Exercise details: Rewrite the listing below with every "screenshot" replaced by "image" and everything else left unchanged, omitting the pictures.

Data rows:
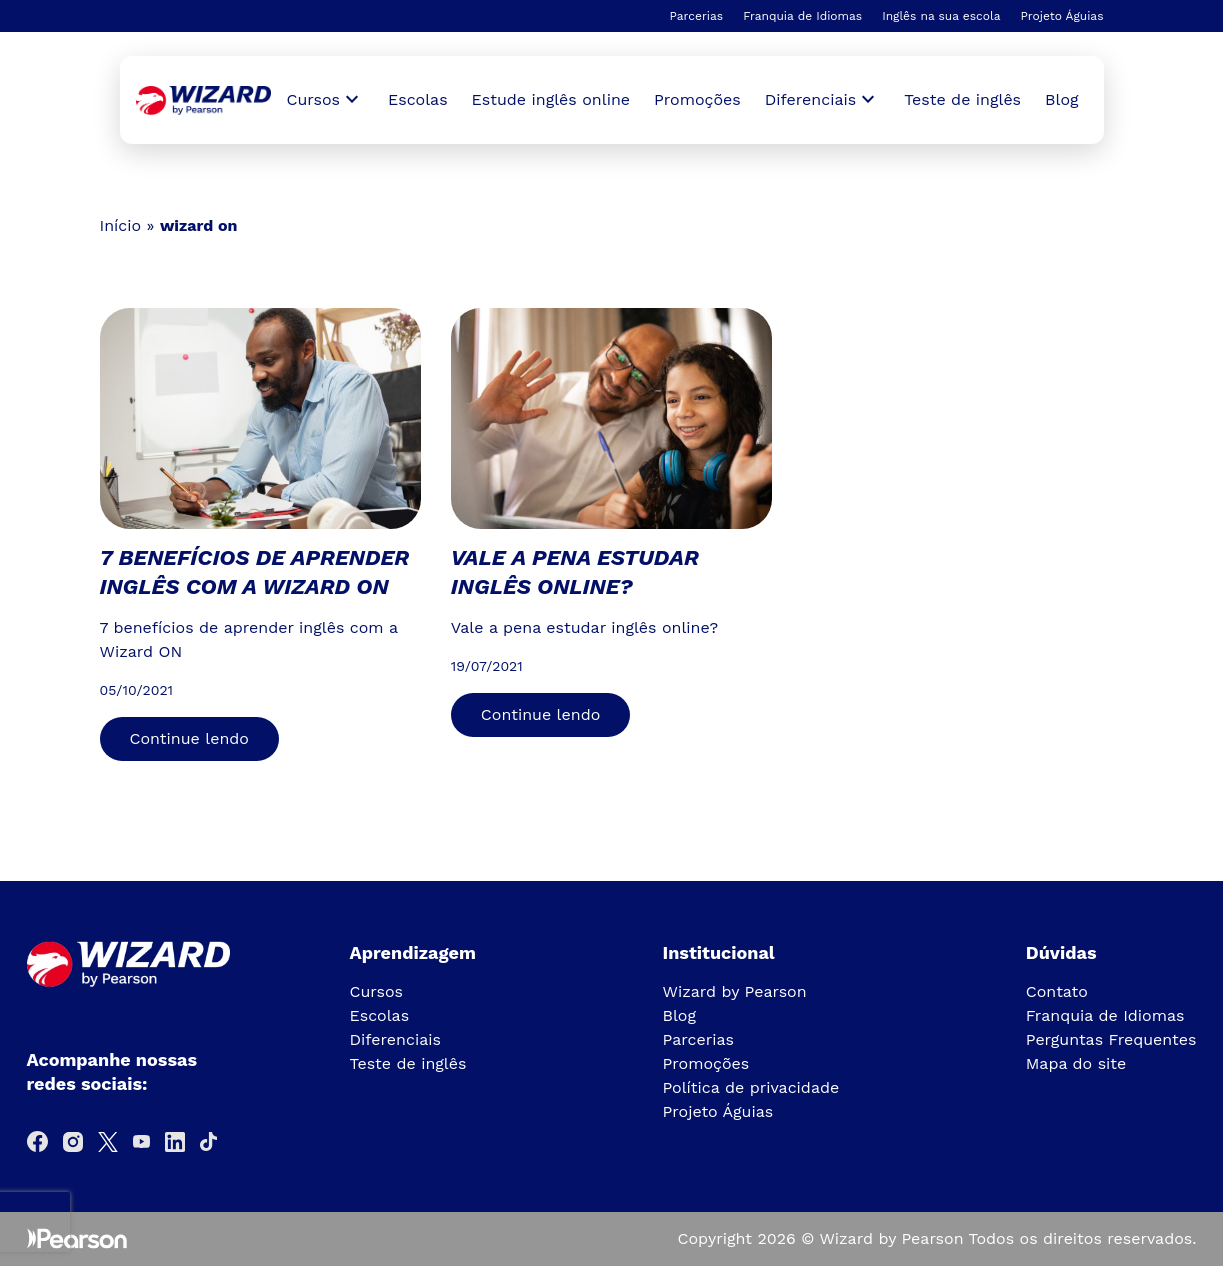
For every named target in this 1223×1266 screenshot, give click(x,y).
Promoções (697, 99)
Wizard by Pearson (735, 991)
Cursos (377, 991)
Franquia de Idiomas (802, 16)
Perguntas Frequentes (1111, 1039)
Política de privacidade (751, 1087)
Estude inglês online (551, 99)
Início (121, 225)
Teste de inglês (962, 99)
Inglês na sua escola (941, 16)
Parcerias (696, 16)
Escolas (418, 99)
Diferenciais (395, 1039)
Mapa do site (1076, 1063)
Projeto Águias (1061, 16)
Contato (1057, 991)
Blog (1061, 99)
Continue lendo (189, 738)
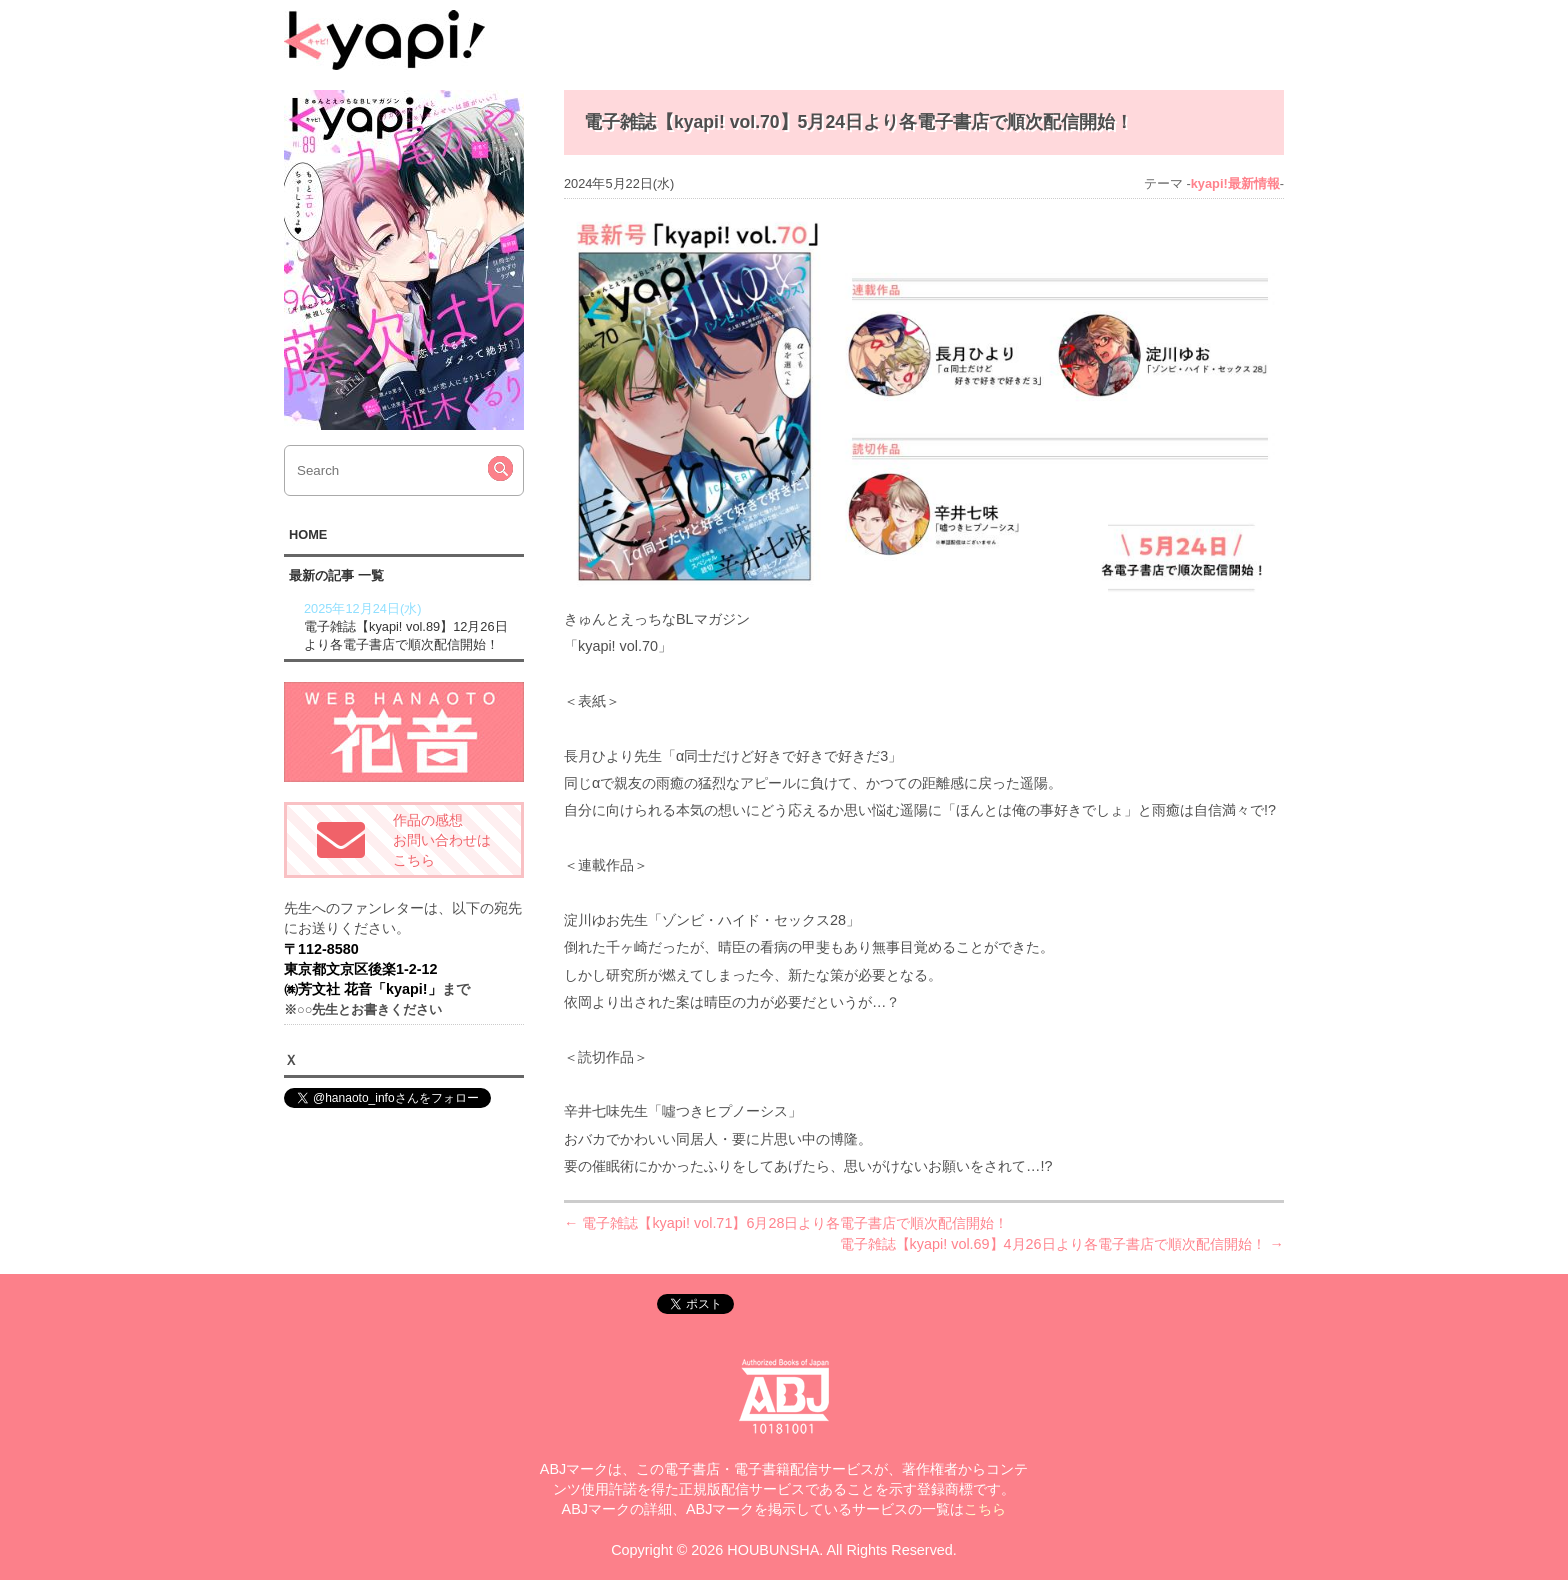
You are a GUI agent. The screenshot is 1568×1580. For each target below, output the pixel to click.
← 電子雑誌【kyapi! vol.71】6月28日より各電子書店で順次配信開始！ (786, 1223)
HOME (308, 534)
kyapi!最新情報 (1235, 183)
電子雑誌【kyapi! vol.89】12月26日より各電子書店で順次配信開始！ (411, 626)
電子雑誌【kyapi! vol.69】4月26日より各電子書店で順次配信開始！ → (1062, 1244)
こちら (985, 1509)
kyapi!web (384, 40)
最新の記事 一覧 (336, 575)
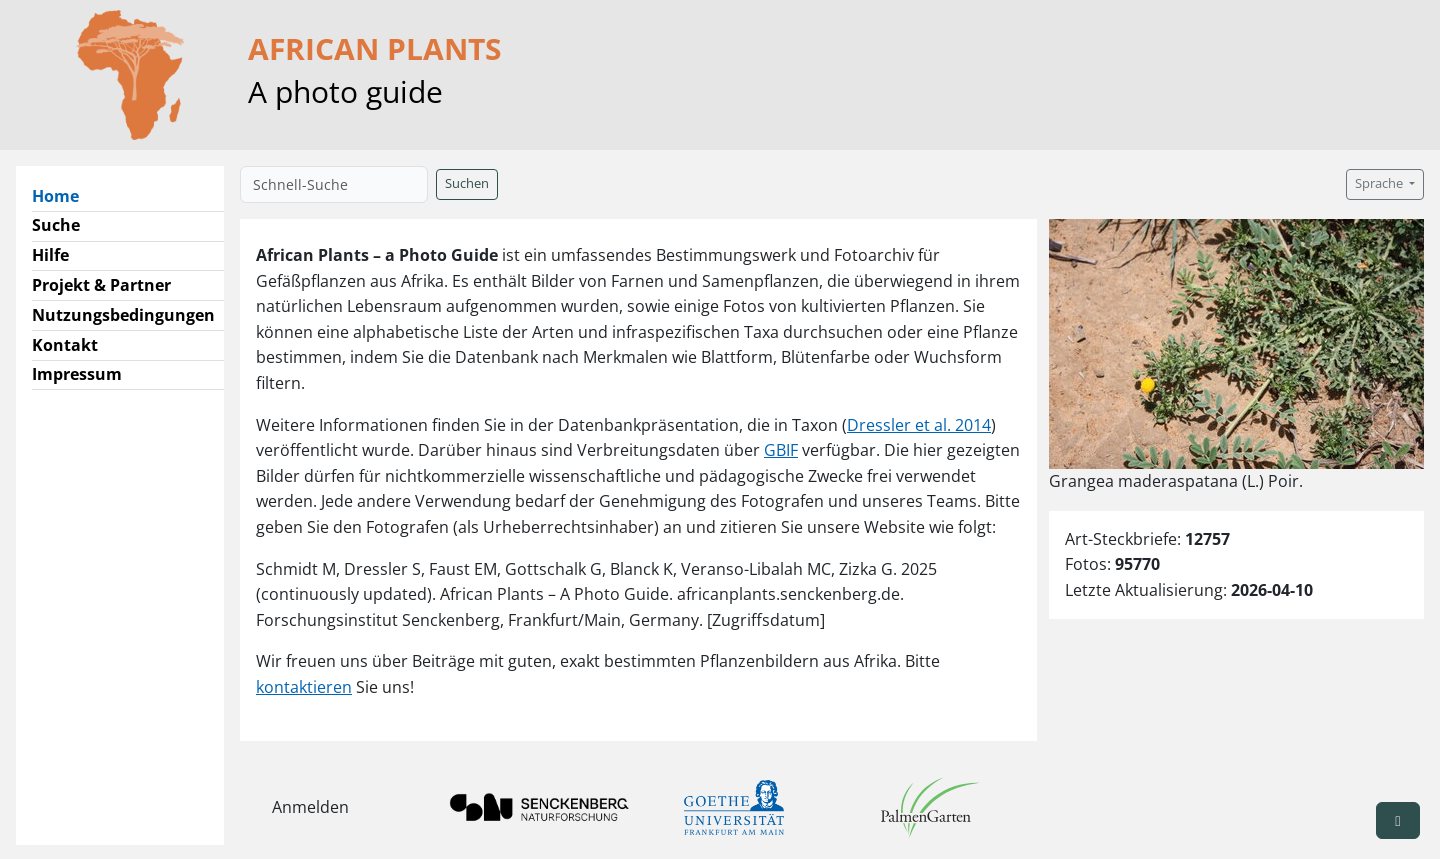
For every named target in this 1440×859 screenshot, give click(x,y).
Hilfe (50, 255)
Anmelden (310, 807)
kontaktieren (304, 687)
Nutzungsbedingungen (123, 315)
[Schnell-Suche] (334, 184)
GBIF (781, 450)
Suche (56, 225)
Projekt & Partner (101, 285)
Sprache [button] (1380, 183)
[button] (1398, 820)
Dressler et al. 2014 (919, 425)
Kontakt (65, 345)
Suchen (467, 183)
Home (63, 195)
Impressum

Task answer:
For every named target in this 1223×1266 image, give click(x,y).
Promoções (697, 99)
Wizard by Pearson (735, 991)
Cursos (377, 991)
Franquia de Idiomas (802, 16)
Perguntas Frequentes (1111, 1039)
Política de privacidade (751, 1087)
Estude inglês online (551, 99)
Início (121, 225)
Teste de inglês (962, 99)
Inglês na sua escola (941, 16)
Parcerias (696, 16)
Escolas (418, 99)
Diferenciais (395, 1039)
Mapa do site (1076, 1063)
Projeto Águias (1061, 16)
Contato (1057, 991)
Blog (1061, 99)
Continue lendo (189, 738)
You are a GUI agent. The image is 1568×1580. For each target below, output the pixel to click.
← 電子雑誌【kyapi! vol.71】6月28日より各電子書店で順次配信開始！ (786, 1223)
HOME (308, 534)
kyapi!最新情報 (1235, 183)
電子雑誌【kyapi! vol.89】12月26日より各電子書店で順次配信開始！ (411, 626)
電子雑誌【kyapi! vol.69】4月26日より各電子書店で順次配信開始！ → (1062, 1244)
こちら (985, 1509)
kyapi!web (384, 40)
最新の記事 一覧 (336, 575)
For every named target in this 1440×859 image, give click(x,y).
Hilfe (50, 255)
Anmelden (310, 807)
kontaktieren (304, 687)
Nutzungsbedingungen (123, 315)
[Schnell-Suche] (334, 184)
GBIF (781, 450)
Suche (56, 225)
Projekt & Partner (101, 285)
Sprache [button] (1380, 183)
[button] (1398, 820)
Dressler et al. 2014 (919, 425)
Kontakt (65, 345)
Suchen (467, 183)
Home (63, 195)
Impressum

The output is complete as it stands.